This is CNN… issuing a correction over a viral, user-posted report that a giant asteroid is on a collision course with Earth, and would wipe out life on the planet on March 35, 2041. Now “the most trusted name in news” has space egg on its face.
The report, called “Giant asteroid possibly on collision course with Earth,” was posted over the weekend by iReport user Marcus575. It quoted NASA’s Jet Propulsion Laboratory as saying a 10-mile wide object is on a trajectory that could bring a “high speed collision course with our fragile planet” from 51 million miles away or so. The date of the “potentially lethal encounter” was listed as “March 35, 2041.”
The post notes in multiple places it is not vetted for or by CNN.
See a screenshot of the iReport below, captured by NASA Watch’s Cowing.
The iReport was pulled down on Monday, but not before it received over 250,000 views and was shared over 24,000 times on Facebook, Salon reported. Not to mention, several major publications linked to it, according to CNET.
CNN replaced the post with a statement: “NASA has confirmed via email that this story is false. A spokeswoman for the Jet Propulsion Laboratory says that the largest object detected by NEOWISE measures 3 km in diameter and poses no risk to Earth. The iReport has been removed,” a CNN iReport producer wrote.
Now that we know we’re not all going to die, nor do we need to send Bruce Willis and Ben Affleck into space with a nuclear bomb (and Steven Tyler wailing in the background), the media is focusing on how the hoax will affect the reputation of the first 24-hour cable news network.
“CNN destroyed by huge asteroid: What happens when a news [organization] fails to fact-check or monitor user-generated content? Your brand goes boom,” the Salon headline about the fake post read.
CNN describes iReport - its user-generated social media platform - as “an invitation for you to be a part of CNN's coverage of the stories you care about and an opportunity to be a part of a global community of men and women who are as passionate about the news as you are.”
The website notes that the content is not moderated. “Everything you see on iReport starts with someone in the CNN audience. The stories here are not edited fact-checked or screened before they post. CNN's producers will check out some of the most compelling, important and urgent iReports and, once they're cleared for CNN, make them a part of CNN's news coverage.”

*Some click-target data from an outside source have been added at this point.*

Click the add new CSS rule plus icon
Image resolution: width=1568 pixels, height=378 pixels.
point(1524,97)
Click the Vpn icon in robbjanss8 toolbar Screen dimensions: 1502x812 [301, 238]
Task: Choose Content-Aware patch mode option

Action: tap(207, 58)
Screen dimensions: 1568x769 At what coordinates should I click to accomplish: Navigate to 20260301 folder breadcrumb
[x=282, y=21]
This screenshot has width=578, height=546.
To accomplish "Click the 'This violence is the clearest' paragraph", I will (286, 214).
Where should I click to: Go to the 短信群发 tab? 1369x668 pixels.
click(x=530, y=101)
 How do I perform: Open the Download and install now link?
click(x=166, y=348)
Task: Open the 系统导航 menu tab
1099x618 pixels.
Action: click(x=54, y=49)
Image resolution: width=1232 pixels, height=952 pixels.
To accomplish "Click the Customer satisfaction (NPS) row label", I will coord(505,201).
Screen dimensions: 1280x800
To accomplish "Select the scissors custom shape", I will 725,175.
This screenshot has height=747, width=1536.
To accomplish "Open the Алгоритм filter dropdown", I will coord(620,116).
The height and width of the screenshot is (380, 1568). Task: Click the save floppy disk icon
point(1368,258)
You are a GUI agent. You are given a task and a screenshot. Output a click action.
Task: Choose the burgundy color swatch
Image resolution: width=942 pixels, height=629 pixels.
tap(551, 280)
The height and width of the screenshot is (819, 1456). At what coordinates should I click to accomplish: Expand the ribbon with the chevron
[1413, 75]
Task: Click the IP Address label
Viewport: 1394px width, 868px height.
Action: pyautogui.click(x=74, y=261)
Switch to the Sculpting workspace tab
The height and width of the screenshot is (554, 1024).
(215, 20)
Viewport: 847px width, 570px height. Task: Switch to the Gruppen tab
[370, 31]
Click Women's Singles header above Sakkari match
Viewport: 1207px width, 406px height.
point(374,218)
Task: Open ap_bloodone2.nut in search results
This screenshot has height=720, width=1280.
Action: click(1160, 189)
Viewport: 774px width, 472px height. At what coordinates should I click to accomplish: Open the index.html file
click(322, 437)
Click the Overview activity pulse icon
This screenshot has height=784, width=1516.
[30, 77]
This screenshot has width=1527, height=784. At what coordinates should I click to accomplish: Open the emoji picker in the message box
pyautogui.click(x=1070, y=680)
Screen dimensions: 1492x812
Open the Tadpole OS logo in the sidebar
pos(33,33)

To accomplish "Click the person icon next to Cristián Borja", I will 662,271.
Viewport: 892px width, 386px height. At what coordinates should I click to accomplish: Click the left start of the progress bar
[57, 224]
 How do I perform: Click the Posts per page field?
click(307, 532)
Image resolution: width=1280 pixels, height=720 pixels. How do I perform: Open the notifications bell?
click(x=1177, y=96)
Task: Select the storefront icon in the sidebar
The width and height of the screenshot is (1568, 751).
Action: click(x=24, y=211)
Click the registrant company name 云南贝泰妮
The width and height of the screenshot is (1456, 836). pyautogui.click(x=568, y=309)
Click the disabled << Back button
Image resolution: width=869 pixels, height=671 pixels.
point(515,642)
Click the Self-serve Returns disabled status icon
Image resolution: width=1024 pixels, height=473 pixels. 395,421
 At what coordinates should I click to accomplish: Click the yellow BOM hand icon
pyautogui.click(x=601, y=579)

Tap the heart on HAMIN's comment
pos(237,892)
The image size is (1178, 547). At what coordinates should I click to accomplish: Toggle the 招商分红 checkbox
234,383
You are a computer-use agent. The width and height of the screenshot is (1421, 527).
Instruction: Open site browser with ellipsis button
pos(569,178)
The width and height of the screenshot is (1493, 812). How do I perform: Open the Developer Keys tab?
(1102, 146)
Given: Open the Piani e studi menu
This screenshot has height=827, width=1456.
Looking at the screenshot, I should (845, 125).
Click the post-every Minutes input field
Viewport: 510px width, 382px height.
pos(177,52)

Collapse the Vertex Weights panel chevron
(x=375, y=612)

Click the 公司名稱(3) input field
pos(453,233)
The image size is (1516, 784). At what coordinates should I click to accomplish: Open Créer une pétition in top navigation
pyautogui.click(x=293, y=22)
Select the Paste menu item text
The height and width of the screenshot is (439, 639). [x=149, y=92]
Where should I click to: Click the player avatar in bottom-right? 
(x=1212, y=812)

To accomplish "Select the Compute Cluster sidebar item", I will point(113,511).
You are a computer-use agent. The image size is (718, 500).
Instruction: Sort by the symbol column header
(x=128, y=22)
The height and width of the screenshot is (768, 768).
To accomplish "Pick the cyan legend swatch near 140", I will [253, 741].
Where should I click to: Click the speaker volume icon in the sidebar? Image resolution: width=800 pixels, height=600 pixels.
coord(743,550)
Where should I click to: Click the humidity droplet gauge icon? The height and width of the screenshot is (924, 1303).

Comedian Stephen Colbert warned of just such problems on “The Colbert Report” in November 2011, when CNN laid off 50 staff members, mostly editors and photojournalists, calling them “redundant” due to user-generated content and social media on the network’s iReport site. “Why buy the cow when you can have it shakily video tape its own milk for free?” Colbert asked, introducing a satirical sketch pointing out a multitude of issues with the iReport model.
Keith Cowing, a former NASA employee who runs the popular Nasa Watch blog, pointed out some of the clues the post was a hoax. “March 35? No comment from NASA. Love the tags: ‘beiber, war, gaming, stocks, science, cyrus, space, obama, earth, states’,” he wrote.
MIT’s Knight Science Journalism blog delved deeper into the iReport’s issues. “The grammar is wonky. The style suggests the writer might be lampooning overblown science writing,” Faye Flam wrote. “The message is clear enough. It’s not a nice thing to contemplate the first day back at work after a three-day holiday weekend, but the good news is that it looks like the only impact story here is the fact that the cable news network has slammed the Earth with an enormous bolide of B.S.”
Flam also originally mused, “One can only hope that with a proclamation of the end of the world, CNN wouldn’t wait for NASA to 'confirm' that it’s wrong.” (That sentence has since been struck out.)
Salon’s biting commentary of the incident ends with, “The only silver lining here: CNN’s next bogus tale of annihilation probably won’t get the same traction. It takes a lot of work to build a trusted brand. But ruining your reputation is easy.”